The Sea Air at Middlehead

                                          i.m. John James (Jack )Doucette 1889-1956
                                         Gassed and wounded at the  Battle of Arras, Vimy,
                                        1917, with the 85th Battalion, Nova Scotia Highlanders

        
                After the battle of Arras you wore rags round your eyes,
                        Jack, marching blindfolded from Vimy as if to
                execution, not in Singer Sargent’s Gassed, those are Brits
                        and Johnny-come-lately-Yanks, for the endgame of 18.
                Canadians fought long before, forever in the shadows now,
                        forever frozen in  time with wounds and froth corrupted
                lungs. In countless cenotaphs they hitch up their bronze capes,                                  
                       steady their frightened horses, roll their great guns.        
                Did you romance Mary Helen with your days in France?                                                
                       Deracinated Acadian Catholic, unlike the Irish and the                                 
                Mik’maq you could imagine fighting pour les ancêtres,
                        pour les vieilles cousines qui sont mortes depuis longtemps.
                The fairytale land of Longfellow, Borden and bronzed Evangeline.
                 .
                          The Road to the Keltic Lodge of Julia Corson, Rubber Baroness,                         
                sometime patient of faraway spas, recovered consumptive, Akron,                                 
                       Ohio, come from away nurtured in the air of Ingonish.
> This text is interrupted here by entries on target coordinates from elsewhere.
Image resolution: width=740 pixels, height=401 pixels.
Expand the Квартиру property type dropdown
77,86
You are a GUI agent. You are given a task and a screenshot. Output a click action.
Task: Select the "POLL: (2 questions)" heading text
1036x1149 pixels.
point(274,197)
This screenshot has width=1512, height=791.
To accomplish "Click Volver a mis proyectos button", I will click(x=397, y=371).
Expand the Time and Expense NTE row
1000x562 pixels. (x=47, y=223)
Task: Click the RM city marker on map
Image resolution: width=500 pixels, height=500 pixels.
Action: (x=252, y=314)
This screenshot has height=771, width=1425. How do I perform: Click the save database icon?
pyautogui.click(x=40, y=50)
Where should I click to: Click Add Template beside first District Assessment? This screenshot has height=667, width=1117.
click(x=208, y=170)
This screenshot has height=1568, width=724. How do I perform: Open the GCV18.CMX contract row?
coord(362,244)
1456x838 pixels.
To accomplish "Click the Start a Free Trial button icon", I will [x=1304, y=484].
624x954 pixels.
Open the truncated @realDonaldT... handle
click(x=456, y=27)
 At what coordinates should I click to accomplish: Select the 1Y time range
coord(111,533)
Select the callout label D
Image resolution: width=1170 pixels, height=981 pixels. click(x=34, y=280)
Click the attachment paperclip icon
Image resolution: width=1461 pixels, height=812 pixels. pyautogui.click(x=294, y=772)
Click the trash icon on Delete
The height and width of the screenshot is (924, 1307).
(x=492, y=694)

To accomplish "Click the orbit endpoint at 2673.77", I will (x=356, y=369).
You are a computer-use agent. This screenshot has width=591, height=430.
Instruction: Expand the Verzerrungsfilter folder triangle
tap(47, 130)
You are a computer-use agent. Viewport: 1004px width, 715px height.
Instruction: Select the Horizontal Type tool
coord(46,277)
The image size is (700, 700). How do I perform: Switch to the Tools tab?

Her                         
               delicate compromised lungs in complete remission, survivor
                        watching her loving Henry’s final breaths, and those old                                 
               friends who sent her North of Smokey—legendary Bells of Baddeck,
                        Alexander the great: his phones, planes and hydrofoils                                 
               mothballed now for museum shelves, school children, tourists.
                         Unlike Gatsby (that other great) his dominion over land, sea,
                and air outlasted  life, but labour leader MacLachlan (fellow Scot)                                 
                        would see the science as non-enlightened, corrupted in
                service of capital: machines for the military state of what is                                         
                        present, passing and to come.
                
                 None of this mattered to you, Jack, as you and your schoolteacher                                 
                       bride boarded the Aspy for Boston only to return in a year
                to work the gypsum mine in our baby badlands but that closed in
                        28 and then in a few short breaths consumption sent you                         
                packing as an inmate of old Point Edward, TB stigmata on your
                        battered lungs of Arras long since beyond the reach of the
                air of  Ingonish, the peace of Greencove.